## Work instruction:
Your answer should hold every line of the records below that contains the string "Quiles".

:::::

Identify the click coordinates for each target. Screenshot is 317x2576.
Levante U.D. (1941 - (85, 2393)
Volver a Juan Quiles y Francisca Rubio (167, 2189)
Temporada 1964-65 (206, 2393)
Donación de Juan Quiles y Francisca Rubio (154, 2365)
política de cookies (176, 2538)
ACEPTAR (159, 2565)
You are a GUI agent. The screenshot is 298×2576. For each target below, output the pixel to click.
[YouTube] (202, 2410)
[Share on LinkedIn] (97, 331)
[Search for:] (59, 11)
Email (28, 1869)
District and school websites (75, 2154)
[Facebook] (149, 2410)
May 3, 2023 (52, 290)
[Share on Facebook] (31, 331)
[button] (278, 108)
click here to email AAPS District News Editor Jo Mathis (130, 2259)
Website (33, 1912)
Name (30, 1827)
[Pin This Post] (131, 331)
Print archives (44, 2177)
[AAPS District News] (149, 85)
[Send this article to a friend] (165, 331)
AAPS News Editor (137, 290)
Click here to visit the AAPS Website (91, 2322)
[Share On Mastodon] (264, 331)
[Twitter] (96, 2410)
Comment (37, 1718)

:::::

## Answer below:
Volver a Juan Quiles y Francisca Rubio (167, 2189)
Donación de Juan Quiles y Francisca Rubio (154, 2365)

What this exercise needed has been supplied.